In a statement on Tuesday to ET, the Cook County State’s Attorney’s Office explained the decision to drop the charges against Smollett.
“After reviewing all of the facts and circumstances of the case, including Mr. Smollett’s volunteer service in the community and agreement to forfeit his bond to the City of Chicago, we believe this outcome is a just disposition and appropriate resolution to this case,” the statement read.
After strong condemnation by both Johnson and Emanuel, the Cook County State’s Attorney’s Office shed more light on their decision with another statement to ET.
“In the last two years, the Cook County State’s Attorney’s Office has referred more than 5,700 cases for alternative prosecution,” the statement read. “This is not a new or unusual practice. An alternative disposition does not mean that there were any problems or infirmities with the case or the evidence.
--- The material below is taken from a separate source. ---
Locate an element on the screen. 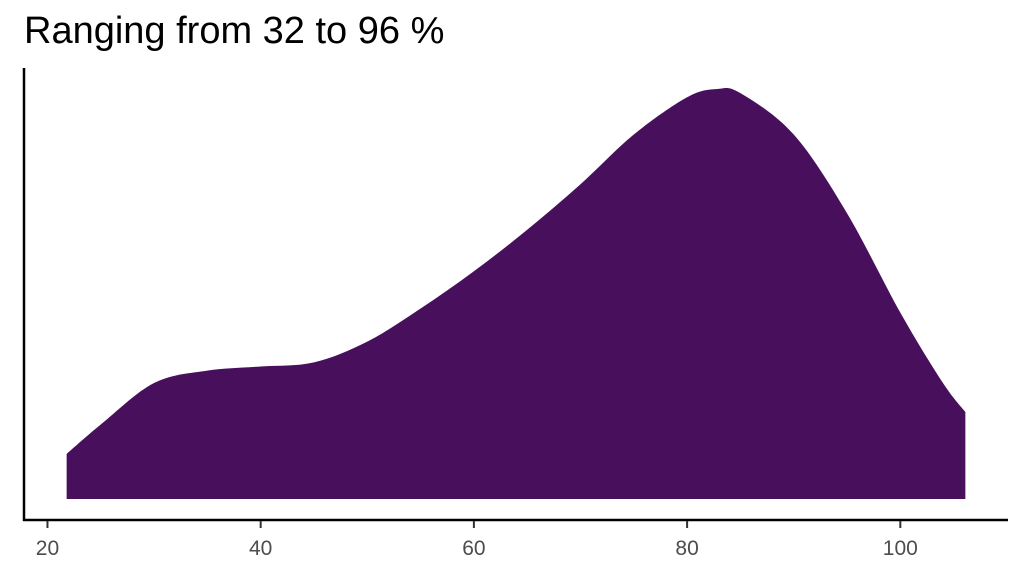 This screenshot has width=1024, height=576. x-tick-label-100: 100 is located at coordinates (900, 548).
We stand behind the Chicago Police Department’s investigation and our decision to approve charges in this case. We did not exonerate Mr. Smollett. The charges were dropped in return for Mr. Smollett’s agreement to do community service and forfeit his $10,000 bond to the City of Chicago. Without the completion of these terms, the charges would not have been dropped. This outcome was met under the same criteria that would occur for and is available to any defendant with similar circumstances.”
ET has learned that community service was never ordered by the court. A source close to Smollett also told ET on Wednesday that prosecutors reached out to the actor’s defense team about two weeks ago to talk about the case. According to the source, the defense team went over everything with the prosecutors and everyone agreed the charges needed to be dropped.
Meanwhile, a Chicago police source told ET that the department had no idea the Cook County State’s Attorney’s Office was going to drop all the charges against Smollett on Tuesday morning. The source called the decision “insulting” and an “absolute travesty.”
Smollett and his lawyers held a press conference on Tuesday, and the actor continued to maintain his innocence.
“I have been truthful and consistent on every level since day one,” he told reporters. “I would not be my mother’s son if I was capable of one drop of what I’ve been accused of.”
“This has been an incredibly difficult time,” he continued. “Honestly one of the worst of my entire life. But I am a man of faith and I am a man that has knowledge of my history and I would not bring my family, our lives or the movement through a fire like this. I just wouldn’t. Now I’d like nothing more than to get back to work and move on with my life. But make no mistakes, I will always continue to fight for the justice, equality and betterment of marginalized people everywhere.”